SNEL, Willebrord (1580-1626). Tiphys batavus, sive histiodromice, de navium cursibus, et re navali. Leiden: Elzevier, 1624.

Details
SNEL, Willebrord (1580-1626). Tiphys batavus, sive histiodromice, de navium cursibus, et re navali. Leiden: Elzevier, 1624.

4o (194 x 150 mm). 3 full-page engravings (the chart slightly shaved), diagrams in text. (Title-page slightly soiled.) Contemporary calf (rebacked preserving original backstrip, dried and rubbed); cloth folding case.

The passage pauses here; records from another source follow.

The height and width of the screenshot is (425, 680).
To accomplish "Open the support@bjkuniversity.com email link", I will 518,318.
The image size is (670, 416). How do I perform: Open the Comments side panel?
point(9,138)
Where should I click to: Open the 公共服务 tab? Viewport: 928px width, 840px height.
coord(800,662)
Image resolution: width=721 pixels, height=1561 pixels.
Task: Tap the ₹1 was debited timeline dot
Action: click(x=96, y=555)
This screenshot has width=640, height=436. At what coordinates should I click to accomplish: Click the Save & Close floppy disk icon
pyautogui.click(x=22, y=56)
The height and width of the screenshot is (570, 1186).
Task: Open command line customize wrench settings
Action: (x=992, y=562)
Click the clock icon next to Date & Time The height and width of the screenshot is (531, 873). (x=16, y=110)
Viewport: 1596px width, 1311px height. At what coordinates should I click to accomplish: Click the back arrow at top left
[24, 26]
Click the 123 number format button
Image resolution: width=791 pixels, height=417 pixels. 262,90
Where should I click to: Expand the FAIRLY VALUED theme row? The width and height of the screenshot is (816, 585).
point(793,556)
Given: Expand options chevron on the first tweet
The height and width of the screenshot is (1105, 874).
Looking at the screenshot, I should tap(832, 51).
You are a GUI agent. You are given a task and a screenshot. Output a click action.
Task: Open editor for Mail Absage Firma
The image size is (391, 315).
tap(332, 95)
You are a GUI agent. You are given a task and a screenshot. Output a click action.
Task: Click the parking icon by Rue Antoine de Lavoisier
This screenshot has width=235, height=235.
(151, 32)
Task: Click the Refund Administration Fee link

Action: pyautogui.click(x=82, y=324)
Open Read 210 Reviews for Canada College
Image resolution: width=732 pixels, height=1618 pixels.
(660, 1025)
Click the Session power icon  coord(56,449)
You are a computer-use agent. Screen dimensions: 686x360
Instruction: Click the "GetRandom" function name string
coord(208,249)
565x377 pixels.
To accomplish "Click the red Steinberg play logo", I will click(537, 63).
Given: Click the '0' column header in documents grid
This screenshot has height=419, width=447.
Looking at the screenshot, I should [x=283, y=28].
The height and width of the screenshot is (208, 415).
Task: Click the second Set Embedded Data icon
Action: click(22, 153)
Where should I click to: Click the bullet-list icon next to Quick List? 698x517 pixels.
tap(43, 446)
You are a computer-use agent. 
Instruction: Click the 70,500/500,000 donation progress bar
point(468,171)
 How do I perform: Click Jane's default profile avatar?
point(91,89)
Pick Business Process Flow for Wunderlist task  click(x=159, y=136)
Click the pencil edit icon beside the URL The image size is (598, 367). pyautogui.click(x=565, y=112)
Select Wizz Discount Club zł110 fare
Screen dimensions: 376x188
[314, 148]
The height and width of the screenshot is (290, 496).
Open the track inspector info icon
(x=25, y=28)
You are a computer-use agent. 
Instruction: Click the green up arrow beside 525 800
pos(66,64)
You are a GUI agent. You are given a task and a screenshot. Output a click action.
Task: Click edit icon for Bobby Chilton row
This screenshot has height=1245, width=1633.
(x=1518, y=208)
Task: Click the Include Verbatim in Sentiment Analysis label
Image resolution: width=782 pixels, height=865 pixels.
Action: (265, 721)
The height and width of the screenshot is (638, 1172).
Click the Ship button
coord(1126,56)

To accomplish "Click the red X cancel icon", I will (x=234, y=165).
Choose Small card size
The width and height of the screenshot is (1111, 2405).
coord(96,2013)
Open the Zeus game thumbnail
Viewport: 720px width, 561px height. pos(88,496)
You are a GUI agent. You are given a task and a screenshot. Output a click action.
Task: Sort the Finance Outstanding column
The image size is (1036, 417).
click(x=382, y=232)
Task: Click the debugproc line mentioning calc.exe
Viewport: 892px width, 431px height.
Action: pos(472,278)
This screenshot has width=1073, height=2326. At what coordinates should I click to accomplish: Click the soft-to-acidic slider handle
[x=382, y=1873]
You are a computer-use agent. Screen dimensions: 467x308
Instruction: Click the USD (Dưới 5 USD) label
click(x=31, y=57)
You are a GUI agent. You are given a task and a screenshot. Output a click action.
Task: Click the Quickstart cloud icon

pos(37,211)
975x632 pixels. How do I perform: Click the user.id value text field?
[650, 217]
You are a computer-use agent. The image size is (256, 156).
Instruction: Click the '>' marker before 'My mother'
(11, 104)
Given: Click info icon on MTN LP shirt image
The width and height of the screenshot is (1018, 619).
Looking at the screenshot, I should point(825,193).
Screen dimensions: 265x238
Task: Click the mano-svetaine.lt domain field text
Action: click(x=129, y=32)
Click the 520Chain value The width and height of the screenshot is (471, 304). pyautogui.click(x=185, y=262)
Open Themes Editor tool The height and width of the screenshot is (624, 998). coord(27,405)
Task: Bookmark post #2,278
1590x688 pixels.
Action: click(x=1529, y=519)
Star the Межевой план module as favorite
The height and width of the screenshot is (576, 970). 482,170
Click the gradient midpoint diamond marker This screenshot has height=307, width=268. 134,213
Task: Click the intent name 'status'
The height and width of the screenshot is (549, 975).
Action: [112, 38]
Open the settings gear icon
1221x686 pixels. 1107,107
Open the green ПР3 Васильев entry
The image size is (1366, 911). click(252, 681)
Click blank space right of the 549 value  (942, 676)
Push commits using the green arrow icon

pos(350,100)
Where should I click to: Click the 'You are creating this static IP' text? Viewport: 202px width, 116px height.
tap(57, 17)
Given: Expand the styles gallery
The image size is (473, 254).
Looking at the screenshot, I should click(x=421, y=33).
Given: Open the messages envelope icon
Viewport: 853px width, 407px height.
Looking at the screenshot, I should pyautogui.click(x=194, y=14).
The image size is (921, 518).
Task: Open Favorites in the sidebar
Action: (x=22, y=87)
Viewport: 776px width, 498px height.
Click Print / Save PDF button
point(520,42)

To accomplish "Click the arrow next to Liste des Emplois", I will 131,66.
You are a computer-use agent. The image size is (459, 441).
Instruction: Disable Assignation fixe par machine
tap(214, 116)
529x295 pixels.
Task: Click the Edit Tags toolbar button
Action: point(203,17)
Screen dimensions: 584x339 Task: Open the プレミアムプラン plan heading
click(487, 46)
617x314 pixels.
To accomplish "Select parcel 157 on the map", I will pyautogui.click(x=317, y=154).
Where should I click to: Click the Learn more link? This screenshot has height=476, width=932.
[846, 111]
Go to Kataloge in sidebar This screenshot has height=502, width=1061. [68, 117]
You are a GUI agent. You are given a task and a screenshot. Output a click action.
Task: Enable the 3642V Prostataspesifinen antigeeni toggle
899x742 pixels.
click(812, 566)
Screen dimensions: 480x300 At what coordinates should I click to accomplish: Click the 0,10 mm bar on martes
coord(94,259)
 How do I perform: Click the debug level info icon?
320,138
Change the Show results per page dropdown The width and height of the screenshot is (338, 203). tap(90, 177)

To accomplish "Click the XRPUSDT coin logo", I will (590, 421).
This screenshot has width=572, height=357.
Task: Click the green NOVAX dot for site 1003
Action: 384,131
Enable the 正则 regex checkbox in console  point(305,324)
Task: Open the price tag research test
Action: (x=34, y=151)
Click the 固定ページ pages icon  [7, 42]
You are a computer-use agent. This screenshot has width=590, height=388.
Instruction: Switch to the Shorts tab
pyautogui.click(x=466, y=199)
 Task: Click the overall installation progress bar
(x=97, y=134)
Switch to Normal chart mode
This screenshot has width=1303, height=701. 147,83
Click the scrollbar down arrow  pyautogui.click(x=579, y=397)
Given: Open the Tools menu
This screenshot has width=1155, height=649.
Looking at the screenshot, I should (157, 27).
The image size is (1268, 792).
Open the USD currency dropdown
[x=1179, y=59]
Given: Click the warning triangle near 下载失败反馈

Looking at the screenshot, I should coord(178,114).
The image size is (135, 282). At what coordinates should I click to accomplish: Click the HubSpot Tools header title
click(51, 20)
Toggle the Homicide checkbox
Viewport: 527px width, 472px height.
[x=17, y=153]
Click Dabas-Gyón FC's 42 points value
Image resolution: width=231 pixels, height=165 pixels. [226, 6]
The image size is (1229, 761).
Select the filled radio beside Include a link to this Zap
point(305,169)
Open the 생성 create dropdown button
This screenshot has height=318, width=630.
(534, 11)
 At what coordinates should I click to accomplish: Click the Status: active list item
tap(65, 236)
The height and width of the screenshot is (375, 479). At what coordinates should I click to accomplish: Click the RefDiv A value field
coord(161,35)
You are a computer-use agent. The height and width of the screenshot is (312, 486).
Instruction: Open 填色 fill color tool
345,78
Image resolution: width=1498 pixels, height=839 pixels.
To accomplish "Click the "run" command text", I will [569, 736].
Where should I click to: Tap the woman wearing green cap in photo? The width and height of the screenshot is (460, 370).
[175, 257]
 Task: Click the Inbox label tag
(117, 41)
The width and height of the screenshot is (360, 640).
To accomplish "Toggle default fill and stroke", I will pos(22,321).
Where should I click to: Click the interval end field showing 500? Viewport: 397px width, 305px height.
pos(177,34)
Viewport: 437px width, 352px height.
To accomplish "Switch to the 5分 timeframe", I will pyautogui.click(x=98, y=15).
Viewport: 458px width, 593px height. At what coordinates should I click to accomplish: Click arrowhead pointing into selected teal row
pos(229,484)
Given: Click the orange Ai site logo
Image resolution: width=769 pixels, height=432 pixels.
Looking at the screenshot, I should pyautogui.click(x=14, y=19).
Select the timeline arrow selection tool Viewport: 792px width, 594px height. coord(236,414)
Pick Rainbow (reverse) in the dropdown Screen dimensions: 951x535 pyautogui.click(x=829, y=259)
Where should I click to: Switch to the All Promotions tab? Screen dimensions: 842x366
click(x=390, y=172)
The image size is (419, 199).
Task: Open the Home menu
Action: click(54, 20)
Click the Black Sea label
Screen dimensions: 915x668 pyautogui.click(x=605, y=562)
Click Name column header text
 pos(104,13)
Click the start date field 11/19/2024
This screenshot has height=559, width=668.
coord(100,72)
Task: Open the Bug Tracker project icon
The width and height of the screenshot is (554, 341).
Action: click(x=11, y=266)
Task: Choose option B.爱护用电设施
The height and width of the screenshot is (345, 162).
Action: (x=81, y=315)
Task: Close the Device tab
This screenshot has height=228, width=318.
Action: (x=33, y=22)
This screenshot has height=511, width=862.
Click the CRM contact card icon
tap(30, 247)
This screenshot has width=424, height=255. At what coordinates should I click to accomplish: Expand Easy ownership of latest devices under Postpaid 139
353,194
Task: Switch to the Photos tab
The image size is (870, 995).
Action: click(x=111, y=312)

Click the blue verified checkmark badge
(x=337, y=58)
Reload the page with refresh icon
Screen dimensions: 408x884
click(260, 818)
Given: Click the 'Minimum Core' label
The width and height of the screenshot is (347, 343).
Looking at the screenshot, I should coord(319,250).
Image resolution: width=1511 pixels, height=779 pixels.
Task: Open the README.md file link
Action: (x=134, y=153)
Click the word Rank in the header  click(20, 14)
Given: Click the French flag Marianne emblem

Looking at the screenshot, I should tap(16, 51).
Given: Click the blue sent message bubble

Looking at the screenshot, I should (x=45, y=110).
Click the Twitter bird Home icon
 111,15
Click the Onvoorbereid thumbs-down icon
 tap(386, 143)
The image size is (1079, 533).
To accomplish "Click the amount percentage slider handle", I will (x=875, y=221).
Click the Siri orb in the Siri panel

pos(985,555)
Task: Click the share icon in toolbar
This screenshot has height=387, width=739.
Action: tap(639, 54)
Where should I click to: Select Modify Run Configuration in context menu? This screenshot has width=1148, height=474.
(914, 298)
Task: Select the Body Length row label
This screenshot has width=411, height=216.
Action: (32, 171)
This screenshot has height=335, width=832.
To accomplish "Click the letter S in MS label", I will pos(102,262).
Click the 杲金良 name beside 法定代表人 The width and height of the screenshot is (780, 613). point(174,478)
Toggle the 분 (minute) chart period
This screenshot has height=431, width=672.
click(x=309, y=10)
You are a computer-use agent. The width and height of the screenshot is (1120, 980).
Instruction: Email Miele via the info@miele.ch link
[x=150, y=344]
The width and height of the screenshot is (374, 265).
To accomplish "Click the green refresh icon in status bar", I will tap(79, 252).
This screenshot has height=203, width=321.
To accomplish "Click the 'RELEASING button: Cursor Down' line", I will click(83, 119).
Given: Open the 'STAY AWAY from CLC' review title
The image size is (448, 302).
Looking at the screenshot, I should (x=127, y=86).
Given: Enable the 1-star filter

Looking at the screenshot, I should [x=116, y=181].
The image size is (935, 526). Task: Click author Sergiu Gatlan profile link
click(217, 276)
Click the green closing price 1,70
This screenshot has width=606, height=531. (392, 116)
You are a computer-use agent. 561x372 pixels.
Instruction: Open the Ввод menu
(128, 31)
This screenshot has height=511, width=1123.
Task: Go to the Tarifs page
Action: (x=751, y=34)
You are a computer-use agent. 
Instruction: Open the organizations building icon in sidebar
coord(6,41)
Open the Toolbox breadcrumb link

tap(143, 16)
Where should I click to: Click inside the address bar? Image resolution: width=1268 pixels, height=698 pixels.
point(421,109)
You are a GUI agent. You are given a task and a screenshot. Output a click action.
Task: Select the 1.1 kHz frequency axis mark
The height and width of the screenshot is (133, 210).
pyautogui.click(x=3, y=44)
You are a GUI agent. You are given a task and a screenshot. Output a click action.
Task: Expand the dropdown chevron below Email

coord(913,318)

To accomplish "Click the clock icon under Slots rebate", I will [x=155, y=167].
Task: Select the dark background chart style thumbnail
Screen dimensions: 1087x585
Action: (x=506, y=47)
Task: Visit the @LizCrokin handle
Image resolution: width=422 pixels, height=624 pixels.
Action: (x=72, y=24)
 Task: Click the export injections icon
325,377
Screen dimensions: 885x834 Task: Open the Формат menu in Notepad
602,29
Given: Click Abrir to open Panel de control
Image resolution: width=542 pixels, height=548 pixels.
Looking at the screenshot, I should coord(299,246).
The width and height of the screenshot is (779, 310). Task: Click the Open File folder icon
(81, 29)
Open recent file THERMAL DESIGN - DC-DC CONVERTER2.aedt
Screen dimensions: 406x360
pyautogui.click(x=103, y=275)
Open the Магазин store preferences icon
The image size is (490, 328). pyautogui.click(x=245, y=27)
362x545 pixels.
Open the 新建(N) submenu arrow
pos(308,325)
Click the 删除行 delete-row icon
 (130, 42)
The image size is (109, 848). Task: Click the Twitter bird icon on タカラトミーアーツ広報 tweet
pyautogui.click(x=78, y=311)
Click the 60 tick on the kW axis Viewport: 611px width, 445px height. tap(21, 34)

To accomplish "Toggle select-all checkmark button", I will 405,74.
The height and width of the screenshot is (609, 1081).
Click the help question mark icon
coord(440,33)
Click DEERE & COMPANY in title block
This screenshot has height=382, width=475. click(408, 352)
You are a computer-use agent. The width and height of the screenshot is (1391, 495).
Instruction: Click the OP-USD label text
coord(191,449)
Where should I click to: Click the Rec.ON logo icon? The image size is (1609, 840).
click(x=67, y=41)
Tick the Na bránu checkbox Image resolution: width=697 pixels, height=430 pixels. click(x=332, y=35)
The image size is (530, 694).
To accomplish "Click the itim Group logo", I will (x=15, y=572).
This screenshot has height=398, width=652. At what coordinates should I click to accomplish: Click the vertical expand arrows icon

FIRST EDITION. Named after the pilot of the mythical ship Argo, Snel's navigational treatise was mainly a study and tabulation of Pedro Nuez's "rhumb lines," which Snel named "loxodromes." Pedro Nuez Salaciense (1502-1578) made a significant discovery based on on observations reported to him in 1533 by Admiral Martim Afonso de Sousa. They related to rhumb line sailing and to great circle sailing. He demonstrated for the first time the spiral nature of these lines, which denote the quarters of the wind on navigational charts. Snel's "consideration of a small spherical triangle bounded by a loxodrome, a parallel, and a meridian circle as a plane right triangle foreshadows the differential triangle of Pascal and later mathematicians" (DSB). Willems 224; Norman 1964.